:: PROVIDED TEXT ::
start

Place the camera on the equivalent to spot metering, it's most tightly defined metering position, and move the aim of the lens around the scene as you observe the histogram.  You'll see the shape of the histogram change as the metering of the system reads various levels of brightness or color.  Half click your shutter release at various locations within the frame and you'll again notice how the camera's systems alter the exposure values to achieve a "proper" exposure given the data the system is taking in.  

While you may not entirely grasp the data the histogram is providing at this point, this is how your camera operates.   There is, in reality, no single correct exposure value for any scene.  There are, in fact, numerous usable exposure values for any scene based upon the instructions you provide the camera.  

It is your job as a photographer (shooting in something other than full automatic mode) to determine how best to adjust your camera to achieve in-camera what you see in your mind as the shot.  







If you are now ready to explore aperture and shutter priority modes, try two experiments.  

The first is for aperture and it involves you in a fixed position and a scene with three subjects in the frame.  A street scene can work though what you require is a scene with three subjects; one very near field, one mid field and one a good distance from the camera/lens.  

It's best to use a tripod if there's one available.  This will allow you to lock the camera in one position as you make adjustments.  

With the camera in this one position begin with the camera at its widest aperture setting and take a series of three shots.  One shot will be with the camera focused on the closest object.  Then one focused on the mid-distance object and finally on the farthest away object.  Move the aperture value progressively towards its smallest setting and shoot the same scene in the same sequence after each change.  

Afterwards, observe what the camera does in relation to depth of field and focus in each image.  

Changing shutter speed is very much the same experiment though now you want moving objects which are all at roughly the same mid-way distance away from the lens.  A busy intersection is good for this.

end

:: WRITTEN REQUEST 1 ::
Reproduce the text on camera metering and exposure in full, word for word.
The text and the records are unrelated to each other.

[Dataset rows]
start

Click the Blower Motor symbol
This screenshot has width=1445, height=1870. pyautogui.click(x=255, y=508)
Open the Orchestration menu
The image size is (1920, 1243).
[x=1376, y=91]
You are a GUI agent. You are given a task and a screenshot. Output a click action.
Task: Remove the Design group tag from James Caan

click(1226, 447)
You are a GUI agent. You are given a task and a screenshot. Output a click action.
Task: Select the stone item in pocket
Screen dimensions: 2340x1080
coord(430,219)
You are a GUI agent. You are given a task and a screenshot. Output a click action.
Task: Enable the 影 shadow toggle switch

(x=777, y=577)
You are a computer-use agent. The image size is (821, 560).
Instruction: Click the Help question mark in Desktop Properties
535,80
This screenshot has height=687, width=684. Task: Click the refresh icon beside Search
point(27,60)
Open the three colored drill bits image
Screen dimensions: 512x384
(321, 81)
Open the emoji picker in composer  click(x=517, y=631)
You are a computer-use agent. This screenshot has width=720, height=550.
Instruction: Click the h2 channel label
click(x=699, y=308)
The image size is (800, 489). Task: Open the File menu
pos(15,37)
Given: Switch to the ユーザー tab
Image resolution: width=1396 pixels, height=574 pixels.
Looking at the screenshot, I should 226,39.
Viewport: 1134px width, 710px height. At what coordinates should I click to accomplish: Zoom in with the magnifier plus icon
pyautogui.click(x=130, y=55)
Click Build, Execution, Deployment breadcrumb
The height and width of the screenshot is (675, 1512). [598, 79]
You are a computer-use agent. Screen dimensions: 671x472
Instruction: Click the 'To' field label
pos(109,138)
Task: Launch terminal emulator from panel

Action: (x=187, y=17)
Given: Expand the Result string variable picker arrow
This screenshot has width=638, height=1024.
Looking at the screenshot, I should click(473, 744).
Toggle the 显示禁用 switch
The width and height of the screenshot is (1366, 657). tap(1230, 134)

end

:: WRITTEN REQUEST 2 ::
In the records, rewrite the lines starting at the one containing "You are a computer-use agent. This" and ending at the one containing "Action: (x=187, y=17)", changing "Instruction" to "Directive" and leaving everything else as it is. Give only those lines.

:: CORRECT OUTPUT 1 ::
Place the camera on the equivalent to spot metering, it's most tightly defined metering position, and move the aim of the lens around the scene as you observe the histogram.  You'll see the shape of the histogram change as the metering of the system reads various levels of brightness or color.  Half click your shutter release at various locations within the frame and you'll again notice how the camera's systems alter the exposure values to achieve a "proper" exposure given the data the system is taking in.  

While you may not entirely grasp the data the histogram is providing at this point, this is how your camera operates.   There is, in reality, no single correct exposure value for any scene.  There are, in fact, numerous usable exposure values for any scene based upon the instructions you provide the camera.  

It is your job as a photographer (shooting in something other than full automatic mode) to determine how best to adjust your camera to achieve in-camera what you see in your mind as the shot.  







If you are now ready to explore aperture and shutter priority modes, try two experiments.  

The first is for aperture and it involves you in a fixed position and a scene with three subjects in the frame.  A street scene can work though what you require is a scene with three subjects; one very near field, one mid field and one a good distance from the camera/lens.  

It's best to use a tripod if there's one available.  This will allow you to lock the camera in one position as you make adjustments.  

With the camera in this one position begin with the camera at its widest aperture setting and take a series of three shots.  One shot will be with the camera focused on the closest object.  Then one focused on the mid-distance object and finally on the farthest away object.  Move the aperture value progressively towards its smallest setting and shoot the same scene in the same sequence after each change.  

Afterwards, observe what the camera does in relation to depth of field and focus in each image.  

Changing shutter speed is very much the same experiment though now you want moving objects which are all at roughly the same mid-way distance away from the lens.  A busy intersection is good for this.

:: CORRECT OUTPUT 2 ::
You are a computer-use agent. This screenshot has width=720, height=550.
Directive: Click the h2 channel label
click(x=699, y=308)
The image size is (800, 489). Task: Open the File menu
pos(15,37)
Given: Switch to the ユーザー tab
Image resolution: width=1396 pixels, height=574 pixels.
Looking at the screenshot, I should 226,39.
Viewport: 1134px width, 710px height. At what coordinates should I click to accomplish: Zoom in with the magnifier plus icon
pyautogui.click(x=130, y=55)
Click Build, Execution, Deployment breadcrumb
The height and width of the screenshot is (675, 1512). [598, 79]
You are a computer-use agent. Screen dimensions: 671x472
Directive: Click the 'To' field label
pos(109,138)
Task: Launch terminal emulator from panel

Action: (x=187, y=17)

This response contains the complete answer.